EXERCISE INSTRUCTIONS
Repeat, word for word and with nothing added, each line from the one containing "At what coordinates" to the final line of the data, keeping both ends. Pictures are not part of the copy.

SUPPLIED INFORMATION
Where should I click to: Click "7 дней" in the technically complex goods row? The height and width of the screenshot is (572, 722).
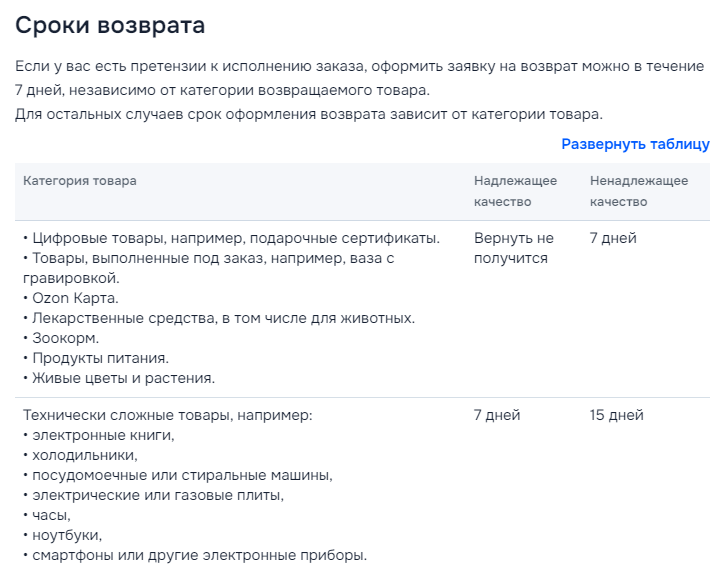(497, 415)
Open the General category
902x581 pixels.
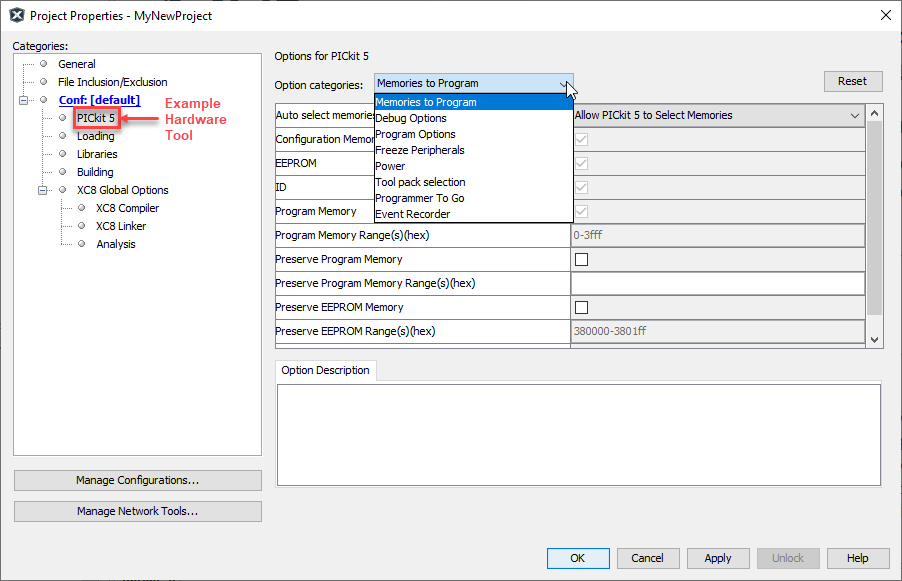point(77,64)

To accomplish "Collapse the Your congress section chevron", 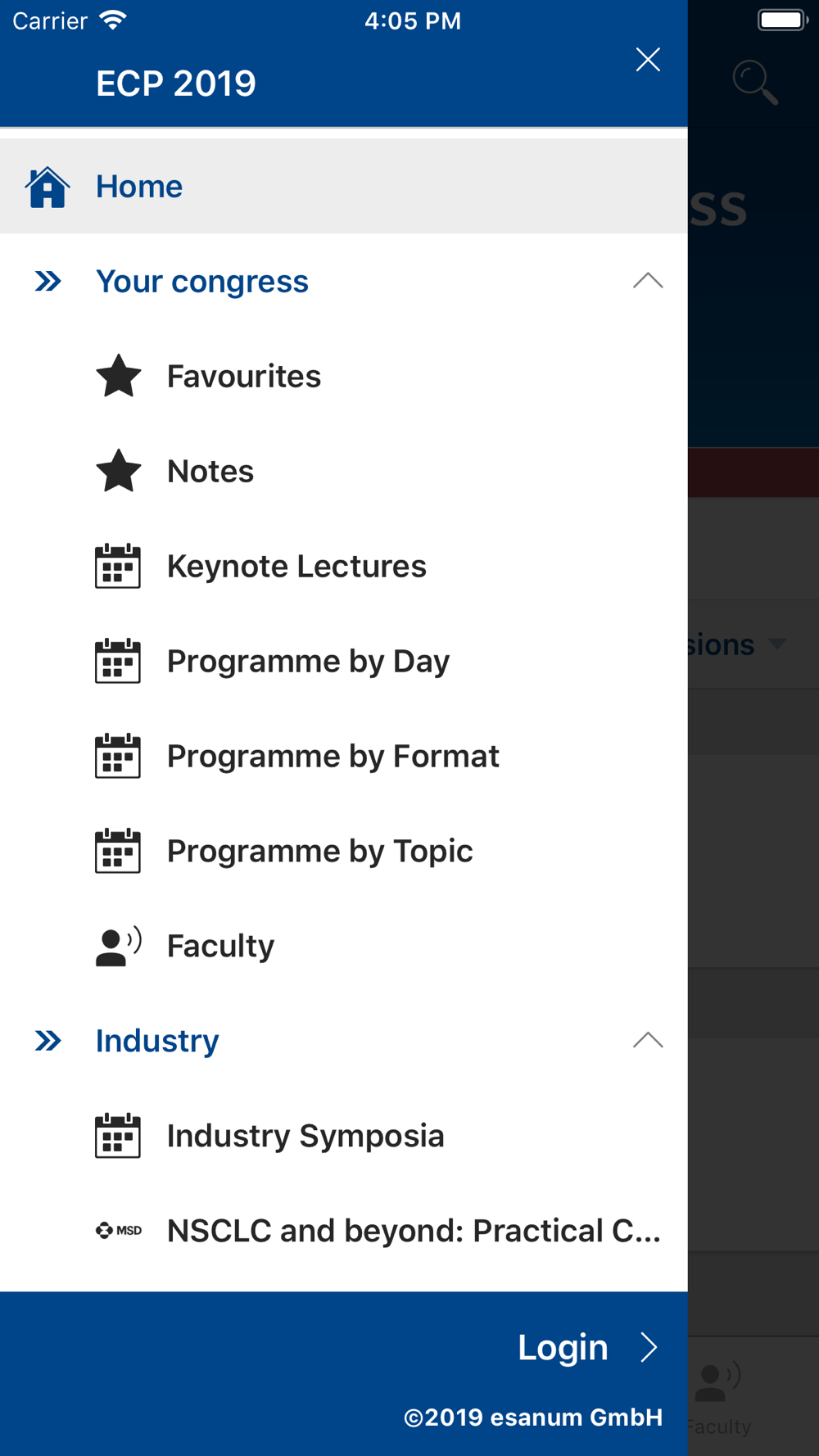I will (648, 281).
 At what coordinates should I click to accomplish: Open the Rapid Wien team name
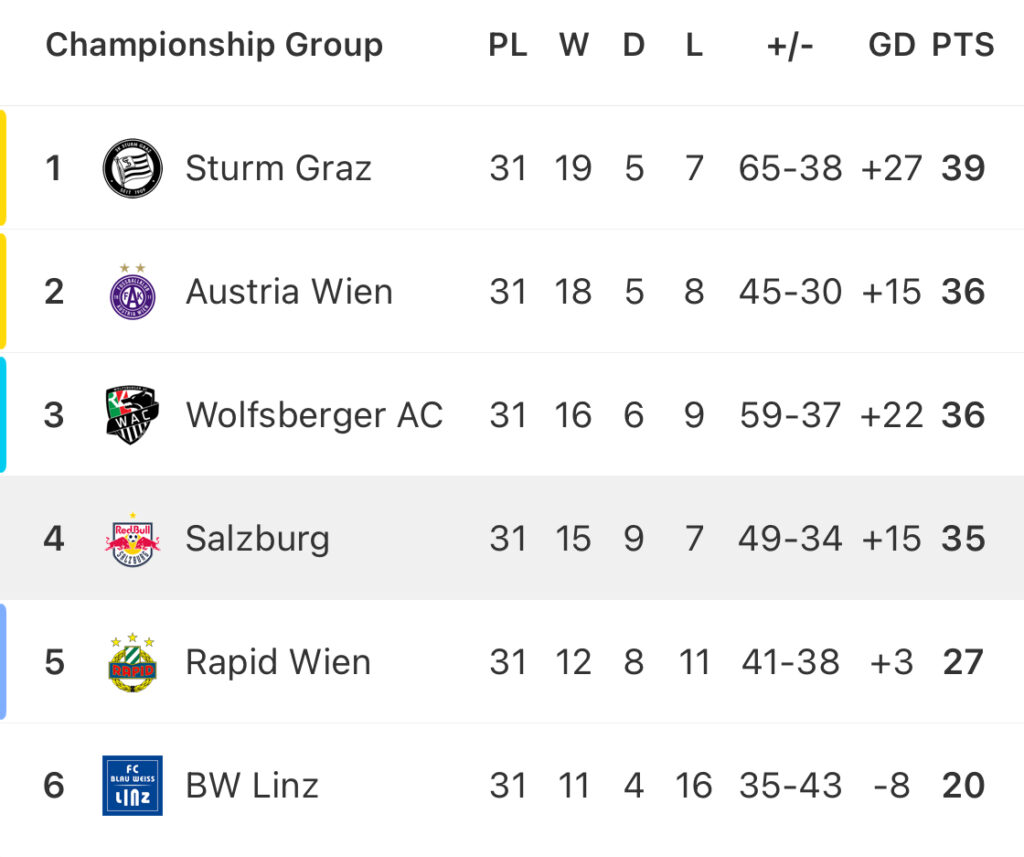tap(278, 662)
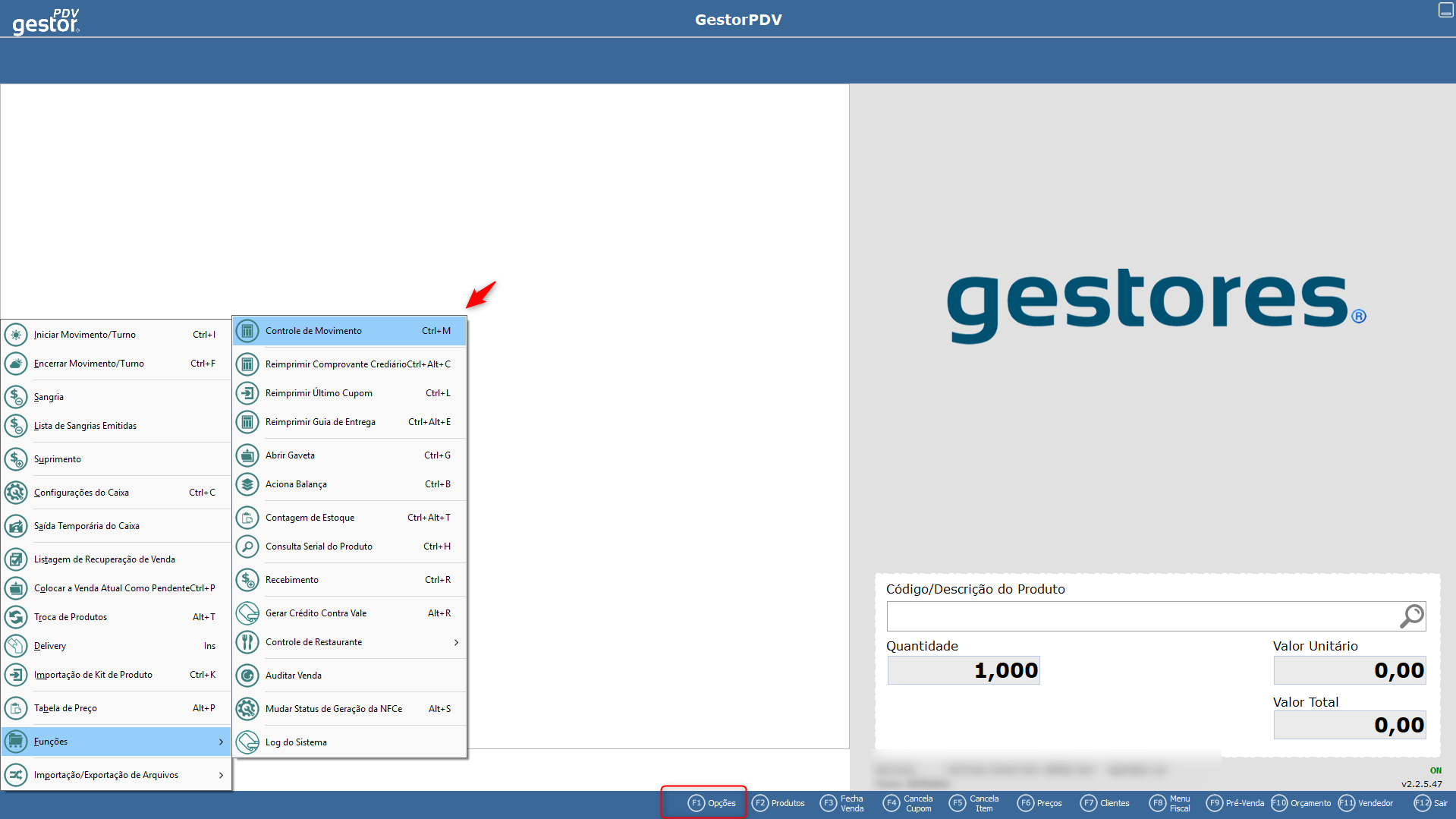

PROBLEM SOLUTION
 At what coordinates should I click to accomplish: Open the Rapid Wien team name
tap(278, 662)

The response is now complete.